Donald Hobson comments on Positive outcomes under an unaligned AGI takeover

Donald Hobson 12 May 2022 15:18 UTC
8 points
GPT-17 solves alignment in a human-understandable manner, and offers to provably incorporate human-aligned utility functions into its own code.
I don’t think an unaligned super-intelligence selecting for things that looks like an alignment solution to humans is likely to produce anything good. Especially when there is some weak selection pressure towards pulling a gotcha.
having backups reduces risk and can be useful in unexpected ways later, even if you feel certain your alternative is safe. Conservation of existing resources is a convergent instrumental goal, it turns out.

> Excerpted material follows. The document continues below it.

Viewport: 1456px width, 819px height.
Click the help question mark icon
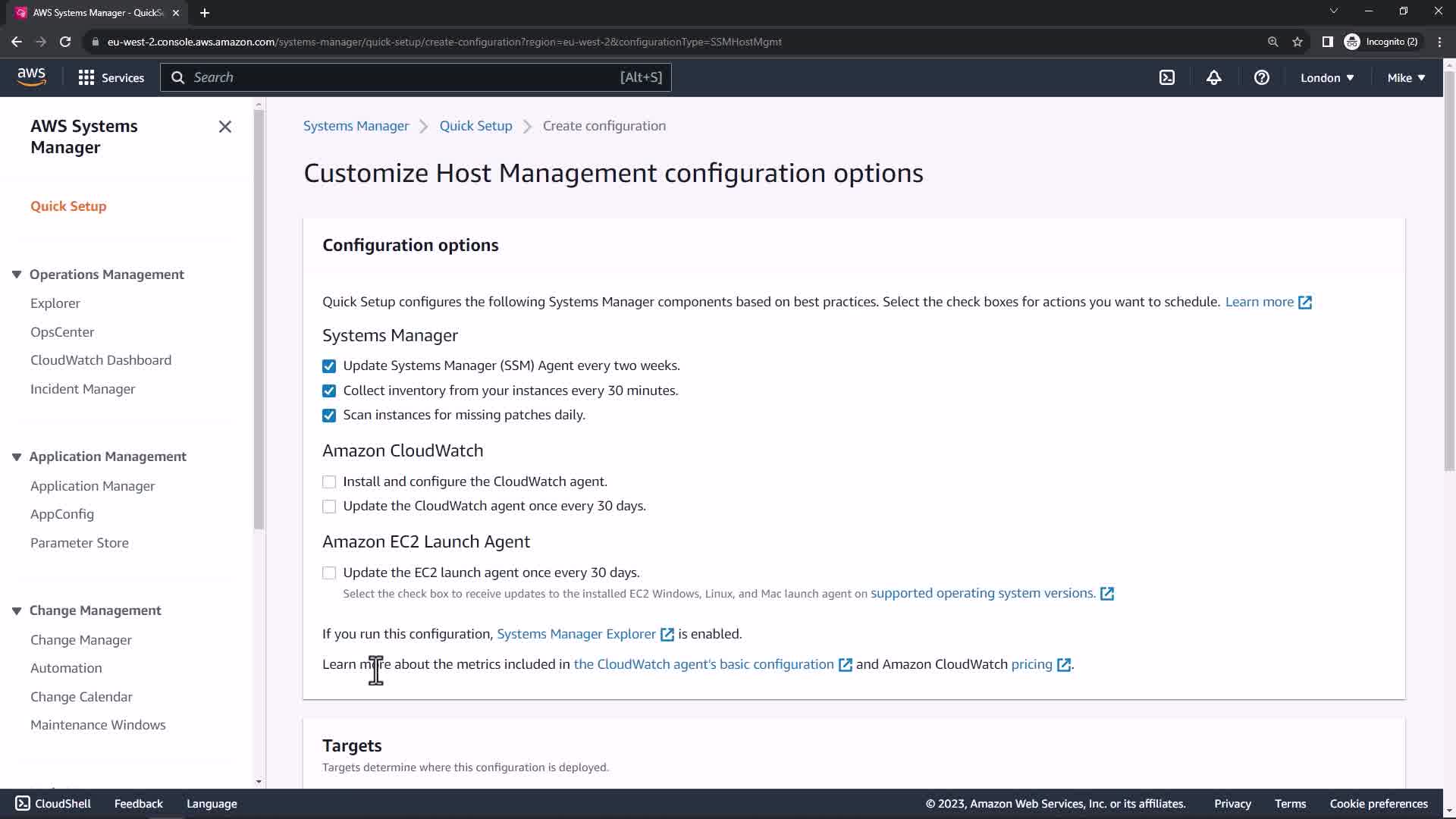tap(1262, 77)
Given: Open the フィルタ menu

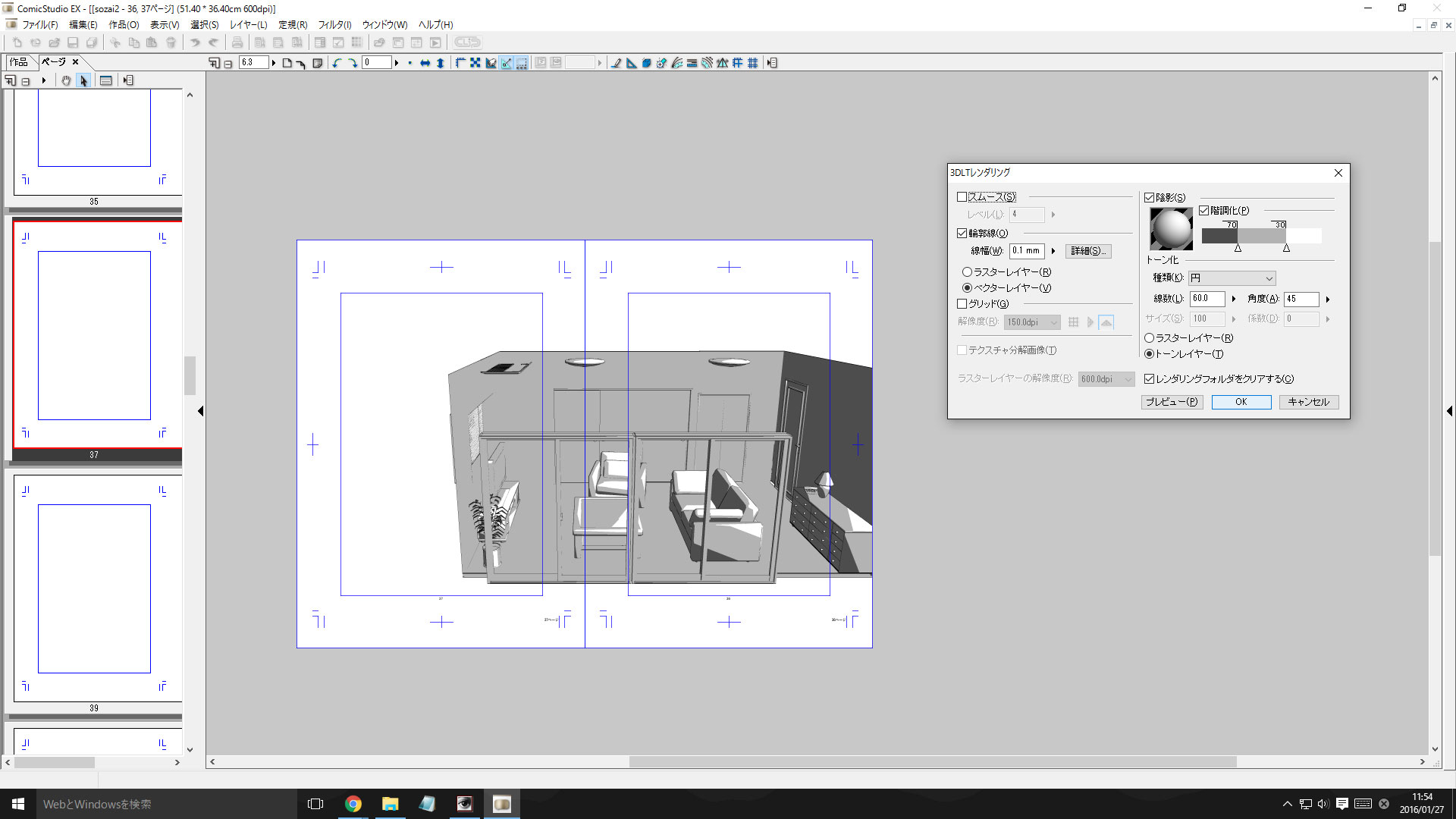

Lets suppose that at this stage, GPT-17 has nanotech. Why do you expect humans to be a better backup than some other thing it could build with the same resources. Also, if you include low probability events where humans save the superintelligence (very low probability), then you should include the similarly unlikely scenarios where humans somehow harm the superintelligence. Both are too unlikely to ever happen in reality.
- mukashi 13 May 2022 8:56 UTC
  2 points
  Parent
  Lets suppose that at this stage, GPT-17 has nanotech.
  There are many things that you can suppose. You can also assume that GP-17 has no nanotech. Creating nanotech might require the development of highly complex machinery under particular conditions, and it might very well be that those nanotech factories are not ready by the time that this AGI is created.
  Also, if you include low probability events where humans save the superintelligence (very low probability), then you should include the similarly unlikely scenarios where humans somehow harm the superintelligence
  The way I see this is that the OP just presented a small piece of fiction. Why is he/she not allowed to imagine an unlikely scenario? It is even stated in the opening paragraph! Why does he/she have to present an equally unlikely scenario of the opposite sign?
  I feel this reply is basically saying: I don’t like the text because it is not what I think is going to happen. But it is not really engaging with the scenario here presented, nor giving any real reasons or why the story presented here can’t happen this way.
  One more thing: this shows to me how biased towards doomerism LW is. I think that If the OP had published a similar story but showing a catastrophic scenario, it probably would have received a much better reception.